Auch in der Schule ging es bald los. Ich mußte nicht so sehr darunter leiden, Fritz dafür um so mehr, da er nicht nur sich selbst, sondern auch noch mich und Vater verteidigen mußte, wenn Peter und andere ihn Nazibastard nannten oder behaupteten, Vater habe Freiheitskämpfer totgeschlagen und Millionen von Juden und Russen getötet. Oft kam Fritz mit einer blutigen Nase oder einem blauen Auge nach Hause, aber er weigerte sich immer, Mutter zu verraten, womit sie ihn piesackten, aber das wußte sie ja auch so. Vater sagte nichts oder kam mit dummen Männersprüchen, daß ein junger Bursche sich zur Wehr setzen müsse, das gehöre zum Großwerden dazu. Man hatte den Eindruck, daß es Vater egal war, Hauptsache, er konnte draußen mit den Landstreichern sein Bier trinken.

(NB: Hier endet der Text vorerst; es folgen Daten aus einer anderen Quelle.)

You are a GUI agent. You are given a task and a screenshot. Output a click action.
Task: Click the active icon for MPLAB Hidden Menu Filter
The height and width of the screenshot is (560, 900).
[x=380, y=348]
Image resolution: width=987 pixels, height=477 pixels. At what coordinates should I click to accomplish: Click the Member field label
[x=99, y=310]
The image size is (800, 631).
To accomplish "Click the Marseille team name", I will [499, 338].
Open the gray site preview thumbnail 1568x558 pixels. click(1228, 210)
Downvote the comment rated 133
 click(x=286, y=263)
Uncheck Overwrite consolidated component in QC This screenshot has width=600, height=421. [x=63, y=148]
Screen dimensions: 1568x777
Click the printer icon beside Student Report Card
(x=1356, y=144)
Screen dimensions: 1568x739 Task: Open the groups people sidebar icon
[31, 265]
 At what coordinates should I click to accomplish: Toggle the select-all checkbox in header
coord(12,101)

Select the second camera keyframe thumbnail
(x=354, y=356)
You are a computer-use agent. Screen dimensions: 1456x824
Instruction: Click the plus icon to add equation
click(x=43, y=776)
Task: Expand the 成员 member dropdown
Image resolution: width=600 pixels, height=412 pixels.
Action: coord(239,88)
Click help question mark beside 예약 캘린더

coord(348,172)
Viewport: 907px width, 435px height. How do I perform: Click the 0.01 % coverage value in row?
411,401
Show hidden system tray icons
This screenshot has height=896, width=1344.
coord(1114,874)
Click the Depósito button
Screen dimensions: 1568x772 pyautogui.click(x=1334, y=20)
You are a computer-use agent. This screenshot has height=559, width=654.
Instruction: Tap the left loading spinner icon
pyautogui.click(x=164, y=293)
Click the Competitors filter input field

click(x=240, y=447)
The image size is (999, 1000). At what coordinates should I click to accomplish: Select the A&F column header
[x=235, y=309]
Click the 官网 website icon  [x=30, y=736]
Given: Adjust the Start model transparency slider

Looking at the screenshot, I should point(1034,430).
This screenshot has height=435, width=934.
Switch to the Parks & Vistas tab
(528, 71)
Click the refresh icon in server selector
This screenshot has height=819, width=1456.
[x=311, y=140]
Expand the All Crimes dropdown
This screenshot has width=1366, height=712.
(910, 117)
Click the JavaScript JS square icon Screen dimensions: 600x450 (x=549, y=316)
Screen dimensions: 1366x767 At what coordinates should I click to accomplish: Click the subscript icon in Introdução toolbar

Die Lehrer versuchten, sich nichts anmerken zu lassen, aber ich fühlte, daß ich ihnen langsam leid tat. Weil es nicht meine Schuld war. Außerdem war ich eine brave Schülerin, die nie Ärger, dafür aber immer ihre Aufgaben machte.
Eines Tages nahmen wir in Geschichte die Besatzungszeit durch, und Lehrer Hansen erzählte in lyrischen Worten vom Pfarrer Kaj Munk, der von den Nazis ermordet worden war. Kaj Munk sei ein guter Christ und Däne gewesen, der mutig gegen die Übermacht gepredigt habe. Er habe seinen Feinden ins Auge geblickt und sein Antlitz nicht verhüllt. Er solle ein Symbol für uns junge Leute sein, so ein gesunder christlicher Sinn und seine nationale Sicht könnten uns durch die Prüfungen des Lebens tragen, aufrecht und ohne uns unterkriegen zu lassen. Er berichtete vom dänischen Widerstand gegen den Feind und davon, wie die Dänen ihre Volkskraft bewiesen hätten, indem sie in den fünf verfluchten Jahren Schulter an Schulter gegen das Joch der Germanen angekämpft hätten. Die Dänen hätten für ihre Freiheit gefochten, und deshalb stellen sie am 4. Mai Kerzen ins Fenster, sagte er. Das sei eine schöne Sitte, die wir an unsere Kinder weitergeben sollten, wenn es einmal soweit sei, damit die Erinnerung an die Gefallenen und die wiedergewonnene Freiheit nie aussterbe, sondern immer Zeugnis ablege von der Kraft des Volkes und den dänischen Werten.